6. You regularly use a balance transfer card for purchases
Balance transfer cards can be great tools for paying off debt. They consolidate multiple debts in one place, making them easier to track, and they can give you a break on interest for several months. However, if you also use a balance transfer card for daily expenses, it will be difficult to reduce this balance to $0. Also, many balance transfer cards don’t come with rewards. Leave the balance transfer card at home, but take the cash back card with you and be sure to make regular payments for both.
7. You are not using the correct card for this purchase
It pays to know the rewards rates for all of your credit cards. Let’s say you have two credit cards, one that pays 4% on gas and another that only pays 1%. Using the 4% card every time you fill up would earn $30 more if you spent $1,000 a year on gas. That $30 might not seem like a lot, but small amounts add up, especially if you have multiple rewards credit cards. To help you keep track of different reward rates, you can label your cards with sticky notes or keep a quick reference guide in your wallet.

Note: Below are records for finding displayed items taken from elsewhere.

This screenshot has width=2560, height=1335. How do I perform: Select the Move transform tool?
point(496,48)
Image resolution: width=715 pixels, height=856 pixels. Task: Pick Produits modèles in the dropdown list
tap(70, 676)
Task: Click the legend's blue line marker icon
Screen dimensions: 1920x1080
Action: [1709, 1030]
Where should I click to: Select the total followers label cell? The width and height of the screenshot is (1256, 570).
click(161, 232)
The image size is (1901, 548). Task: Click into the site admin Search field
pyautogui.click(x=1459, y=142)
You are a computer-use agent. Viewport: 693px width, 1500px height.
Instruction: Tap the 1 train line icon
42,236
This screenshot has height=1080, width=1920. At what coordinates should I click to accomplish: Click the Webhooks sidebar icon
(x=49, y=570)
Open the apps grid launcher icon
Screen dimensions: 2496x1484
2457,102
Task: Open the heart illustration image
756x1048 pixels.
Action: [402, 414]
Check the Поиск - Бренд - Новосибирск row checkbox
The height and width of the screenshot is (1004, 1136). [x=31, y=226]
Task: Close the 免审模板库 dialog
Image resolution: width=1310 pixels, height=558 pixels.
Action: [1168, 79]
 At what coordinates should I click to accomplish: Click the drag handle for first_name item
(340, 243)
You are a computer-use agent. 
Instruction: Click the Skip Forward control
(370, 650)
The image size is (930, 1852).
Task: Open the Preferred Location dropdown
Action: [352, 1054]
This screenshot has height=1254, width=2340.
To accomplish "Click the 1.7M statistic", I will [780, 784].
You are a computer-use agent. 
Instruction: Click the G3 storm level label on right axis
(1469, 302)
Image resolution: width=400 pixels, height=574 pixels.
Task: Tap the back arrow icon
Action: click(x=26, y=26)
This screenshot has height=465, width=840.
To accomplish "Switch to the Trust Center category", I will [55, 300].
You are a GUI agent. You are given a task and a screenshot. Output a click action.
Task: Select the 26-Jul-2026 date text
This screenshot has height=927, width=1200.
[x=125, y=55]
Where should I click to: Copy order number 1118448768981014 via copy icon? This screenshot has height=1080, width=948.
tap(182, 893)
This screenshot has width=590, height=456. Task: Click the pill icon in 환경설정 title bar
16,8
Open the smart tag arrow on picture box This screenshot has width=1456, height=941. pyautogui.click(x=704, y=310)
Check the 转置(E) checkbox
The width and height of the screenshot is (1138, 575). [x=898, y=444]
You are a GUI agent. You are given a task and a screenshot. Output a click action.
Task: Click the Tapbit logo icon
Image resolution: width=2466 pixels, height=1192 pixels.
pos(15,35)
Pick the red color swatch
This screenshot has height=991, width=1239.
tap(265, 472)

Often, you’ll also need to keep spending limits in mind. Issuers typically cap revenue on their highest reward rates after reaching a certain amount of spend in a particular category. Be sure to track your progress towards this cap and switch to another card with a better rate when you reach it, until the cap resets.
8. You don’t use a credit card at all
Although they may look and feel virtually identical, a debit card is very different from a credit card. Credit cards offer protections and benefits that debit cards (and cash) do not. You can earn cash and other rewards with credit cards that you won’t get with debit, and it’s often easier to recover after losing a credit card than a wallet full of cash. . More importantly, responsible credit card use improves your credit score, which can translate to more favorable loan terms and insurance rates, among other money-saving benefits.